From squid-ink bread to yuzu-dusted waffles, L.A. chefs are whipping up midday meals far more intriguing than regular old benedicts

From long lines to overpriced, rubbery eggs to weak, sickly sweet mimosas, there are plenty of logical reasons to avoid going out for brunch—and many chefs agree.

It’s “not all that interesting,” says Jude Parra-Sickels, the executive chef at Majordomo, the acclaimed downtown spot from the Momofuku empire. So, in April, the restaurant started serving not brunch but “weekend lunch,” with large, shareable dishes such as a platter of Chinese bing bread with various accompaniments and a beef kebab marinated in Korean flavors and served with a kimchi egg. “We tried to stay true to who we are,” says Parra-Sickels.

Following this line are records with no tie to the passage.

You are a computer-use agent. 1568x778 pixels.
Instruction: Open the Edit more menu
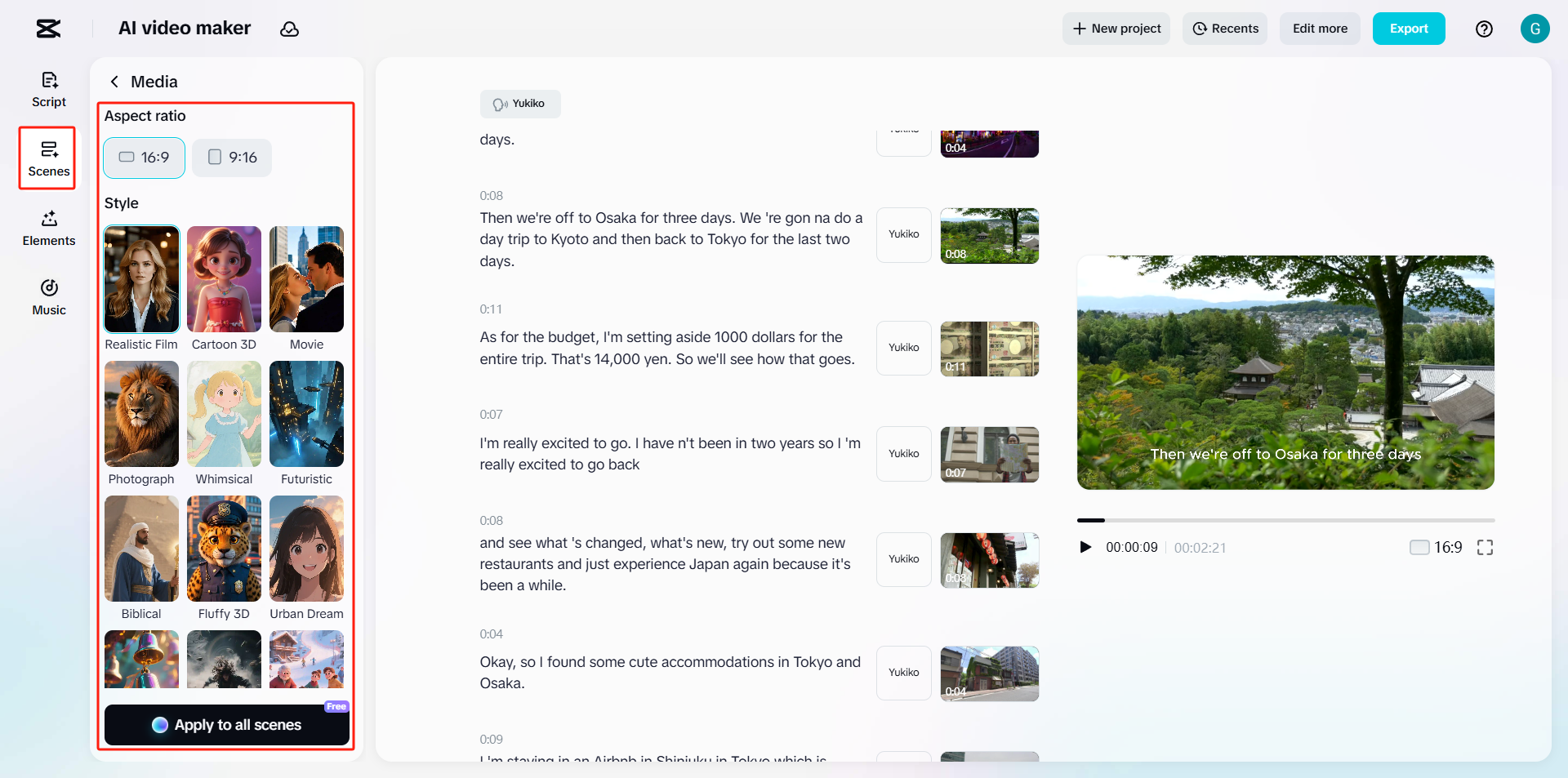[1319, 29]
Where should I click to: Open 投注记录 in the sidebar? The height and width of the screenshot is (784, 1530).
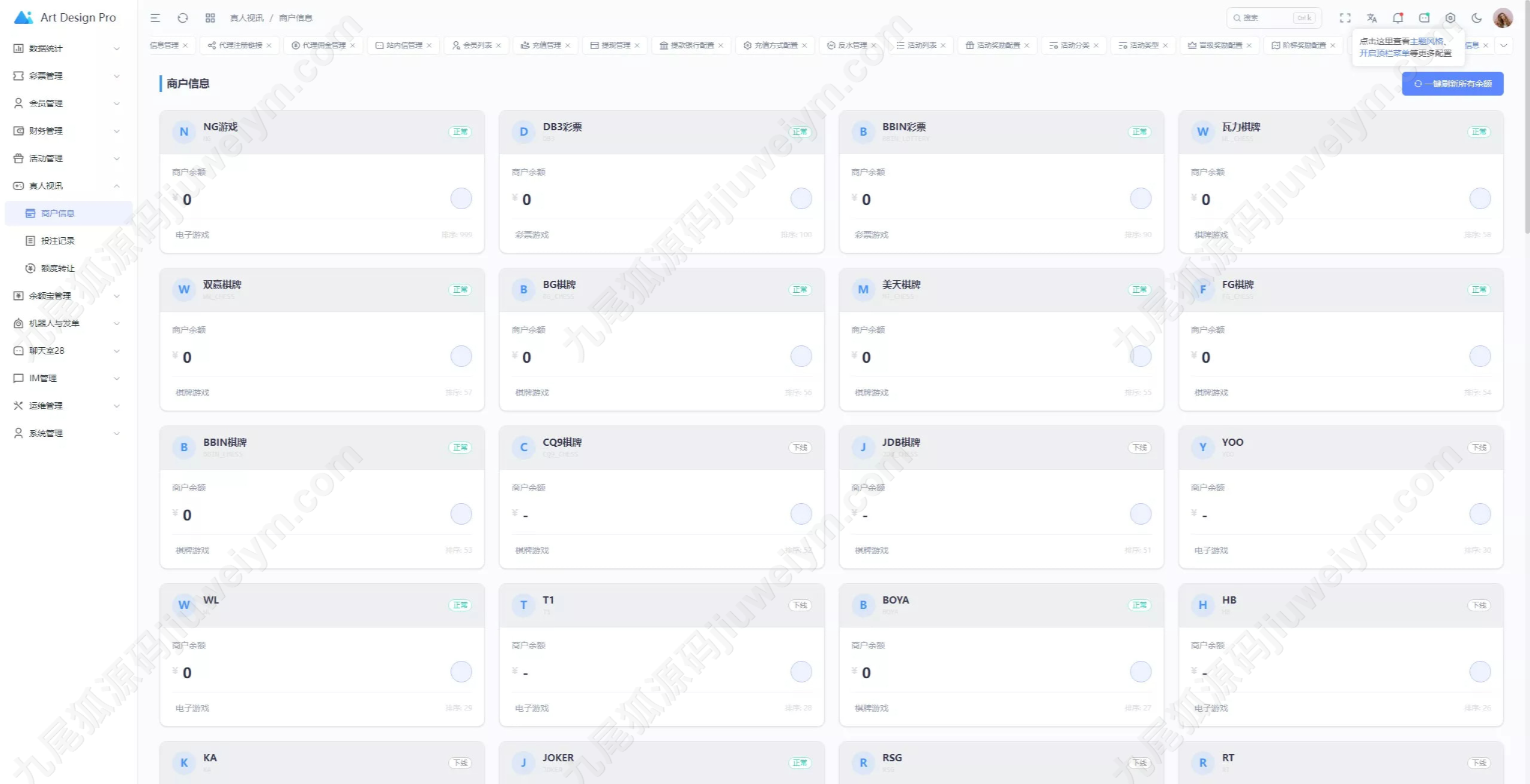click(x=58, y=241)
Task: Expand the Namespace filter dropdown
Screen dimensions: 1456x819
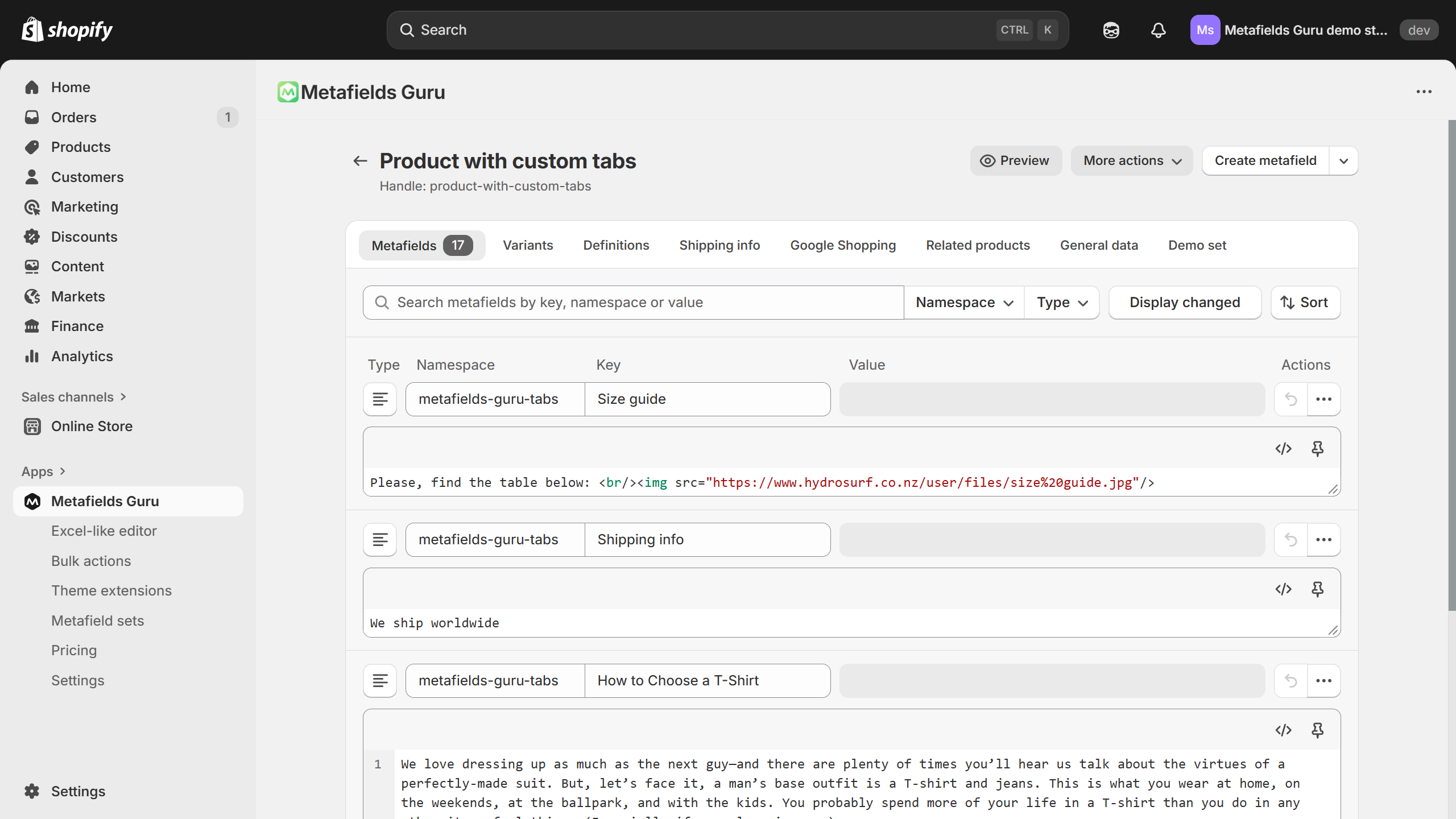Action: coord(964,303)
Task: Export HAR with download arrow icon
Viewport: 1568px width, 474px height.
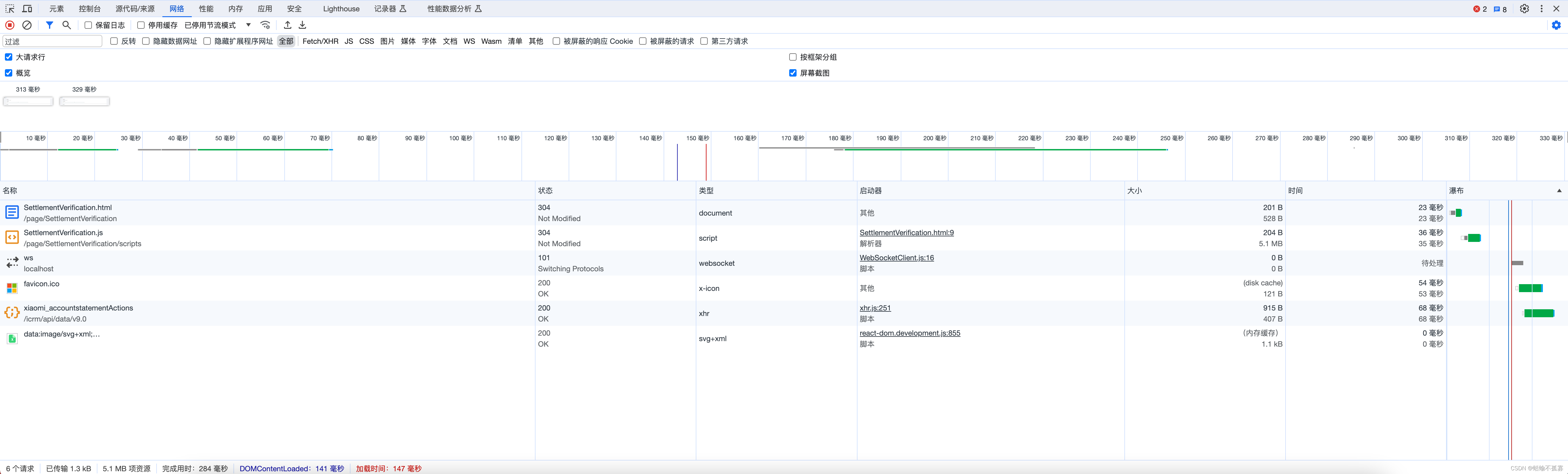Action: (x=302, y=25)
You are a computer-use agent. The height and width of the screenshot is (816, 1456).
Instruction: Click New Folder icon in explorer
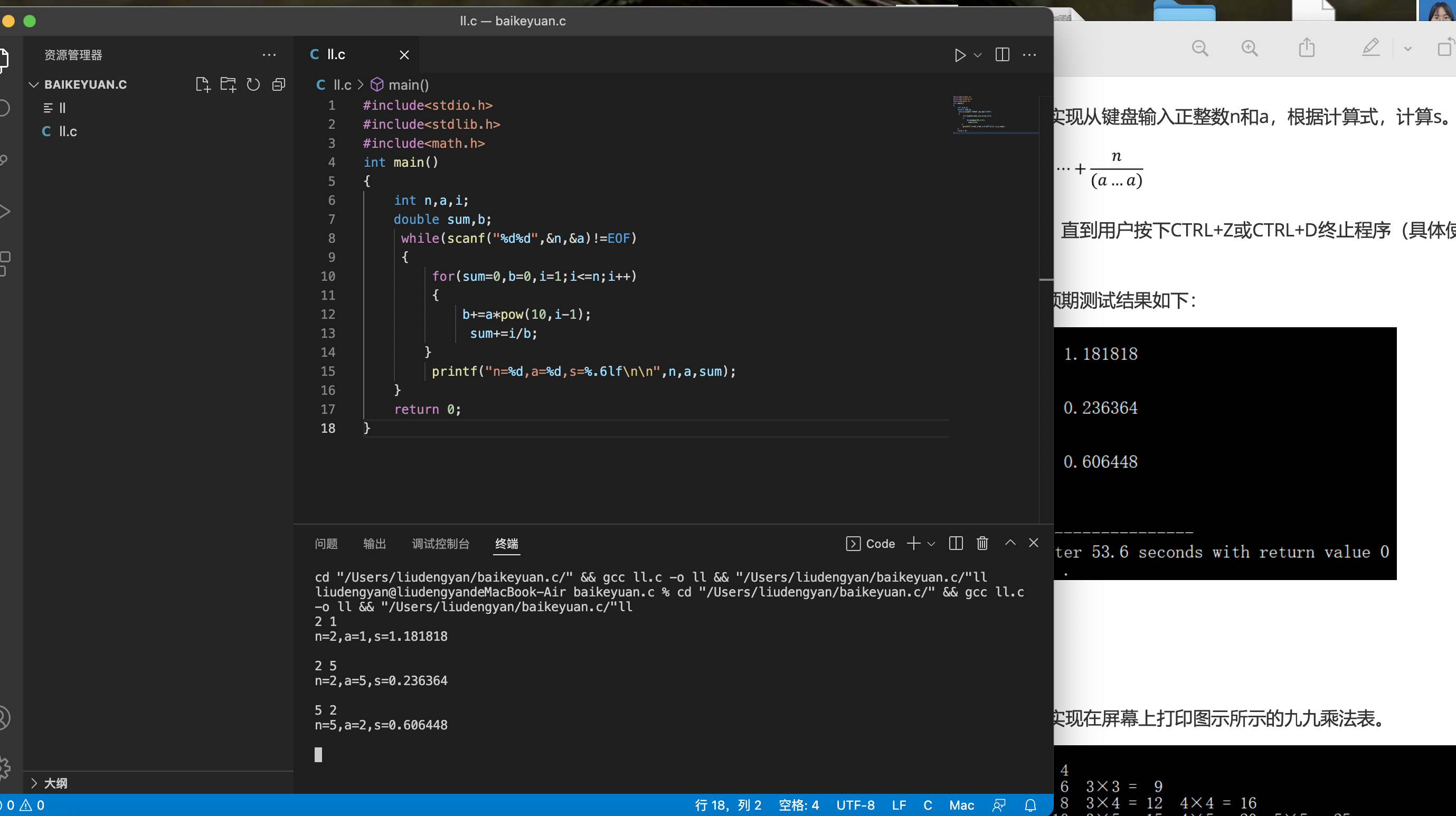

Majordomo is just one of several local restaurants offering new, unique—and uniquely delicious—takes on midday weekend dining. Have a look.

Yours Truly


Unlike some of his fellow chefs, Vartan Abgaryan says: “I love brunch: I love eating it; I love cooking it.” That fondness is apparent at his sunny, critically lauded new Venice eatery, where he offers both creative riffs on classics and fresh creations. The waffle ($15) is made with rye flour and house ricotta and topped with a zesty yuzu kosho honey, while an elaborate morning bowl ($18, above), features an egg yolk, peanut pistou, xo sauce, and five different types of rice. And, fear not, the acclaimed avocado hummus ($13) from the dinner menu is also available at brunch. 1616 Abbot Kinney Blvd., Venice.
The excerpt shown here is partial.